*** Task data ***

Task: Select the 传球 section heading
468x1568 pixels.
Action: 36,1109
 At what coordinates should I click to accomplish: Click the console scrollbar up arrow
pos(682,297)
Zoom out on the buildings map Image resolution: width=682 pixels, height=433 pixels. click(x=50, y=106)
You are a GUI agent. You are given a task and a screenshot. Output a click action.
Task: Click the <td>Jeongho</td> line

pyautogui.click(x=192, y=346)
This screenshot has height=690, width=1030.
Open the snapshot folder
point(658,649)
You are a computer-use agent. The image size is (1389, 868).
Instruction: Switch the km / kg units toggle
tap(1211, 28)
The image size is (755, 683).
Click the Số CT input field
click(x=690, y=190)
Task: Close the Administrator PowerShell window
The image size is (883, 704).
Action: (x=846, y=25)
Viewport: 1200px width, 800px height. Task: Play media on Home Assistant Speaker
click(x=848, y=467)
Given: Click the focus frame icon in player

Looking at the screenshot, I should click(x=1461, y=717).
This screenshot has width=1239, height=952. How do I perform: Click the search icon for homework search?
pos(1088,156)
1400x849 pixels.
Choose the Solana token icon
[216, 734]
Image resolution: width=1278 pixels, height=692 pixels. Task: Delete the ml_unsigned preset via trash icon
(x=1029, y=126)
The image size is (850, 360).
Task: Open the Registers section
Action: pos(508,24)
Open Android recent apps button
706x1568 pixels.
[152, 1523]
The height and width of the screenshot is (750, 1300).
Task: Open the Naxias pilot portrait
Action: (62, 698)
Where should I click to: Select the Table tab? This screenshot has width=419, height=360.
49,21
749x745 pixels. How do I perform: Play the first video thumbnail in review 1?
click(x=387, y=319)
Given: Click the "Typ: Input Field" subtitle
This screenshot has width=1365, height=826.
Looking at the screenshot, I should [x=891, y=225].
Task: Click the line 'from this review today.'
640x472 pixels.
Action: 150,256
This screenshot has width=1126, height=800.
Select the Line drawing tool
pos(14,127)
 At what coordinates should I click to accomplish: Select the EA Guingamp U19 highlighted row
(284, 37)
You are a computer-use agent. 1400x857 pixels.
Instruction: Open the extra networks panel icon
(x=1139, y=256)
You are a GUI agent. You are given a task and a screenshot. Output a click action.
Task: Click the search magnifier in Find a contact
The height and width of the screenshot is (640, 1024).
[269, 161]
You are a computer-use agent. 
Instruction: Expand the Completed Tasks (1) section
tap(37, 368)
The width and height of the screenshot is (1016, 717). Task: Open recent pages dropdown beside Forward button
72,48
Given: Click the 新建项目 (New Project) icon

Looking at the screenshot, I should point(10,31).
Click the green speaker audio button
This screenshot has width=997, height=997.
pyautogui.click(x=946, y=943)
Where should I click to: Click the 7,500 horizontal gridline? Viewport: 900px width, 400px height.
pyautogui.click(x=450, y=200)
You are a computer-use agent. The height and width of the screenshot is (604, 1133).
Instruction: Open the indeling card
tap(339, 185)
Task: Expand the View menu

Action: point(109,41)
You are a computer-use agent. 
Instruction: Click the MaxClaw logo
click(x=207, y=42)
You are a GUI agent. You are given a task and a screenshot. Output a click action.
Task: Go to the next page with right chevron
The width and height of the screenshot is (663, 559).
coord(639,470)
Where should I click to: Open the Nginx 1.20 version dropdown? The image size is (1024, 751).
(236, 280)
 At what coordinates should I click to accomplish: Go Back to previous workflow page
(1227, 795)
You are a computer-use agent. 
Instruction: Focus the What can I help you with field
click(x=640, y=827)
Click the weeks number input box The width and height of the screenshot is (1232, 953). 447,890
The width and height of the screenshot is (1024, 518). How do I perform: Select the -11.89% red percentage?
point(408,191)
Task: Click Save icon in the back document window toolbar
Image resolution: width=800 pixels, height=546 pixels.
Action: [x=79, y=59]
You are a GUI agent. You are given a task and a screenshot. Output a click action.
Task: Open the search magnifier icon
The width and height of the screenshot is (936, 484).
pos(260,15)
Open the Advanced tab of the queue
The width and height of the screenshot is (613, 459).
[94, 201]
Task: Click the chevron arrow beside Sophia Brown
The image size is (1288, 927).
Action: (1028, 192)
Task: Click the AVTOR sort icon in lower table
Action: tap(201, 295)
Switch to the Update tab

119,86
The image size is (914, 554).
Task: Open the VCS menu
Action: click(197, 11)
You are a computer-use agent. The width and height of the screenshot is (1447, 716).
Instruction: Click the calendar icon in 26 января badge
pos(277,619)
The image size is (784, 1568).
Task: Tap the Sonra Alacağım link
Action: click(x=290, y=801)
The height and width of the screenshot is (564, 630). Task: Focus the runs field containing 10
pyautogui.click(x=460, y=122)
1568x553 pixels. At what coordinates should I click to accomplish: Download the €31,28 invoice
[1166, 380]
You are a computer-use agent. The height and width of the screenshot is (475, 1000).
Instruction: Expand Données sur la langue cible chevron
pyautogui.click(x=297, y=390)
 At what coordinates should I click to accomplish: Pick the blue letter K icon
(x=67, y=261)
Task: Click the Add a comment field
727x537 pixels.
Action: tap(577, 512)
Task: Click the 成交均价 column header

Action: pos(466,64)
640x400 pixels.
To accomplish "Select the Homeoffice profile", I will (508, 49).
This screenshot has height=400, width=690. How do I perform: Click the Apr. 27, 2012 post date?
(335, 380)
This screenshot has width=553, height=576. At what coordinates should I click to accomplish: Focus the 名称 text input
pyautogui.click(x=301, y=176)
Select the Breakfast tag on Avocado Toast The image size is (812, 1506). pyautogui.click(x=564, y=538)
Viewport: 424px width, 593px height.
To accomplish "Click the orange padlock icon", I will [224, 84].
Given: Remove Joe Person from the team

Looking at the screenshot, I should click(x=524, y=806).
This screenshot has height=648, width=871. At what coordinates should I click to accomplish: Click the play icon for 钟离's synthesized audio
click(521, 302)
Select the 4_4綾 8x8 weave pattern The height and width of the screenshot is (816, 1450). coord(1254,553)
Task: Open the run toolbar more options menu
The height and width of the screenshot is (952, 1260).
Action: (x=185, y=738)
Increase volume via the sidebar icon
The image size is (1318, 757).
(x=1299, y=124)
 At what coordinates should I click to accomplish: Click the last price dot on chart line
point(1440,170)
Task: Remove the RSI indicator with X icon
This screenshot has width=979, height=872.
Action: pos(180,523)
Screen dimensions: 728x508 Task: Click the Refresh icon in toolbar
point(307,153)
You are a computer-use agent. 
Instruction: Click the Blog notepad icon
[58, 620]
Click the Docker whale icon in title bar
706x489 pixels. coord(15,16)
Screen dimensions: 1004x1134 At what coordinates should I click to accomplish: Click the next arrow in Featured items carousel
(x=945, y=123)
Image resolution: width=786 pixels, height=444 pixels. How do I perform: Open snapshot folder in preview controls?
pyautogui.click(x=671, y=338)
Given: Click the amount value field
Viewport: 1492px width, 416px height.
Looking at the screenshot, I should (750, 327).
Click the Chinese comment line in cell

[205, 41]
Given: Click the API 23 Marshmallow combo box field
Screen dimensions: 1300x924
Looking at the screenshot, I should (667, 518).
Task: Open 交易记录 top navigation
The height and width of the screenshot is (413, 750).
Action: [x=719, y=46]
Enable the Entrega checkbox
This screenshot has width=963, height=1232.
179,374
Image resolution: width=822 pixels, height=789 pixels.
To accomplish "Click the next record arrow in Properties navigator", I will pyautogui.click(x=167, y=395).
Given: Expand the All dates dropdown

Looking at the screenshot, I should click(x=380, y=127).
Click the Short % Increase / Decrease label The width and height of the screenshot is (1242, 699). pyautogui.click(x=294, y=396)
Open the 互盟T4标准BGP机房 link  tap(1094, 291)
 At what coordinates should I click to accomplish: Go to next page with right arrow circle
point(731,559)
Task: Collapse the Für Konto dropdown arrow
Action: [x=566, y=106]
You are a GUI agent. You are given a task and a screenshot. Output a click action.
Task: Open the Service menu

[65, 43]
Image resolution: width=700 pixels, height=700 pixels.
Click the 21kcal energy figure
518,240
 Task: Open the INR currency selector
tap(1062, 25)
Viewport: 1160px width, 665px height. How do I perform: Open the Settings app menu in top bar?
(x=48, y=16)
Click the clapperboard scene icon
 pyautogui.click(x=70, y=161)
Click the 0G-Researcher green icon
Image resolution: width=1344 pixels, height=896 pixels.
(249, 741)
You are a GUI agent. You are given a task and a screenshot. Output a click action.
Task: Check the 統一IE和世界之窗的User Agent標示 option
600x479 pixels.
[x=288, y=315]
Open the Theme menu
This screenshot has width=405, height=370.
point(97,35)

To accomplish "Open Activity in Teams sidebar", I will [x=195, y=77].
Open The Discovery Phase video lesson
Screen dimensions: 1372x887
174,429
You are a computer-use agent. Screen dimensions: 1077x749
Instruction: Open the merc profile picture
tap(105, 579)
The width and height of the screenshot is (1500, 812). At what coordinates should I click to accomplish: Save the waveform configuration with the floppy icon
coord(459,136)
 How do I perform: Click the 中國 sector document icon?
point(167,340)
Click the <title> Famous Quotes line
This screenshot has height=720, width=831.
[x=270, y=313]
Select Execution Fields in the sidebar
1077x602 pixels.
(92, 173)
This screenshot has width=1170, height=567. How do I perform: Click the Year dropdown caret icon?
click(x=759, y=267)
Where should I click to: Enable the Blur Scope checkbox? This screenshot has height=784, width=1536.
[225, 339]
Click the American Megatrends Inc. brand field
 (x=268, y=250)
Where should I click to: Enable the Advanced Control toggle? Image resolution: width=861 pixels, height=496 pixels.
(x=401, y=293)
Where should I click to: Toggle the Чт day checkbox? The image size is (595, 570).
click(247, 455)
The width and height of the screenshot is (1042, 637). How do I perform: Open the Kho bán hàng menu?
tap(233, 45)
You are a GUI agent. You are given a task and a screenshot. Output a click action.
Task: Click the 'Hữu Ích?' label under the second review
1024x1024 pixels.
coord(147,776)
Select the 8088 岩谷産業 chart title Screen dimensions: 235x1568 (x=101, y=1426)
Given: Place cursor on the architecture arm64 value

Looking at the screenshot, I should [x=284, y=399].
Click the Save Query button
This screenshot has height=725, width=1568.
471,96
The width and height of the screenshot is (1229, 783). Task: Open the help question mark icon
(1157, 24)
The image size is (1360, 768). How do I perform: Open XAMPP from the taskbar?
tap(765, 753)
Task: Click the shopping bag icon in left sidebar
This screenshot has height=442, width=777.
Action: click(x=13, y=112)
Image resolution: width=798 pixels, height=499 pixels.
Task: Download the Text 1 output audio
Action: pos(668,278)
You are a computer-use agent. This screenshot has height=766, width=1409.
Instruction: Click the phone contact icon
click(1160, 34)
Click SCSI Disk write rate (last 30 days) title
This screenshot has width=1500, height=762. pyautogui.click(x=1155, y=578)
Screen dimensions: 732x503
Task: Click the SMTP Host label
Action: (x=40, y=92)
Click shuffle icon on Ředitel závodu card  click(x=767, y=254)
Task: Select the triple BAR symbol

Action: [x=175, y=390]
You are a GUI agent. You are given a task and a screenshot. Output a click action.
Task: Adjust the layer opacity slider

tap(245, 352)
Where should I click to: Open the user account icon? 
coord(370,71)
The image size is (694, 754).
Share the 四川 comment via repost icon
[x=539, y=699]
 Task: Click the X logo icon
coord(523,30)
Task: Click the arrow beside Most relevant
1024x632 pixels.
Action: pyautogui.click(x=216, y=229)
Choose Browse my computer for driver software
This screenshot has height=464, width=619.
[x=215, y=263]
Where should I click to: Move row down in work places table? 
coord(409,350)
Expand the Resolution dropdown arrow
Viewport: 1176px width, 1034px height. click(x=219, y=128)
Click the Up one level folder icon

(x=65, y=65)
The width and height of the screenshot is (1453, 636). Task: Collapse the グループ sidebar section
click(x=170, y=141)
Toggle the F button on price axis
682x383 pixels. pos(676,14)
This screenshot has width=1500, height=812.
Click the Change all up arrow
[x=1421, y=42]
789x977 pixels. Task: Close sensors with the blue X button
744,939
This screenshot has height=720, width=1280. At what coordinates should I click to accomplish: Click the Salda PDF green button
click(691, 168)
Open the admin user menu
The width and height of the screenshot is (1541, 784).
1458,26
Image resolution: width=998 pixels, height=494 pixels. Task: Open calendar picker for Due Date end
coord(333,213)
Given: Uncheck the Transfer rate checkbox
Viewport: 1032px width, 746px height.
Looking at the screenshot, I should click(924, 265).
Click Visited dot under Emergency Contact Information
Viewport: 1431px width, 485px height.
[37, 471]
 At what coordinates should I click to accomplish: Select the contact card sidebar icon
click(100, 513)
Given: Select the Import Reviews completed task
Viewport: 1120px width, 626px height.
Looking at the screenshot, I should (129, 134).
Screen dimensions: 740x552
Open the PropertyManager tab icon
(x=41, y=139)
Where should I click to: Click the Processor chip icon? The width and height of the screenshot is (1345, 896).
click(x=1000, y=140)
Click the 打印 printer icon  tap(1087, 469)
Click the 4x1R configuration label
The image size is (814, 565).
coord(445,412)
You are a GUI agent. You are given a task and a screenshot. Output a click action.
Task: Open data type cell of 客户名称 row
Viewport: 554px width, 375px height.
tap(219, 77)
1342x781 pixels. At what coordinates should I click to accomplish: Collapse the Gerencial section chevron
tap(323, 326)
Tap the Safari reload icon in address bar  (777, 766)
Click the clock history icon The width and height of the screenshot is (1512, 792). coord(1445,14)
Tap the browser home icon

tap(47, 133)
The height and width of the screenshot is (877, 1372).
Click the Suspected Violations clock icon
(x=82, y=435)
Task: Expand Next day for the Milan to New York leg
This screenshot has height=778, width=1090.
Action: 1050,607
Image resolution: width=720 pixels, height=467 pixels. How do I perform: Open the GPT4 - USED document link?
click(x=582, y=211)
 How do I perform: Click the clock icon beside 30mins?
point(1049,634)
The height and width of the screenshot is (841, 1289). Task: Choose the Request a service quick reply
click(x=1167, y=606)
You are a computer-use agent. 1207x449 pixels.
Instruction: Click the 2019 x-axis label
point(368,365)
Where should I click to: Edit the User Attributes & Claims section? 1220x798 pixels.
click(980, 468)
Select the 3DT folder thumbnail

*** End of Task data ***

● Work instruction
Among the records above, repeat exactly the line with "Where should I click to: Click the Processor", the line with "You are a computer-use agent. 1207x449", and every line in between, and only those.

● Answer below
Where should I click to: Click the Processor chip icon? The width and height of the screenshot is (1345, 896).
click(x=1000, y=140)
Click the 打印 printer icon  tap(1087, 469)
Click the 4x1R configuration label
The image size is (814, 565).
coord(445,412)
You are a GUI agent. You are given a task and a screenshot. Output a click action.
Task: Open data type cell of 客户名称 row
Viewport: 554px width, 375px height.
tap(219, 77)
1342x781 pixels. At what coordinates should I click to accomplish: Collapse the Gerencial section chevron
tap(323, 326)
Tap the Safari reload icon in address bar  (777, 766)
Click the clock history icon The width and height of the screenshot is (1512, 792). coord(1445,14)
Tap the browser home icon

tap(47, 133)
The height and width of the screenshot is (877, 1372).
Click the Suspected Violations clock icon
(x=82, y=435)
Task: Expand Next day for the Milan to New York leg
This screenshot has height=778, width=1090.
Action: 1050,607
Image resolution: width=720 pixels, height=467 pixels. How do I perform: Open the GPT4 - USED document link?
click(x=582, y=211)
 How do I perform: Click the clock icon beside 30mins?
point(1049,634)
The height and width of the screenshot is (841, 1289). Task: Choose the Request a service quick reply
click(x=1167, y=606)
You are a computer-use agent. 1207x449 pixels.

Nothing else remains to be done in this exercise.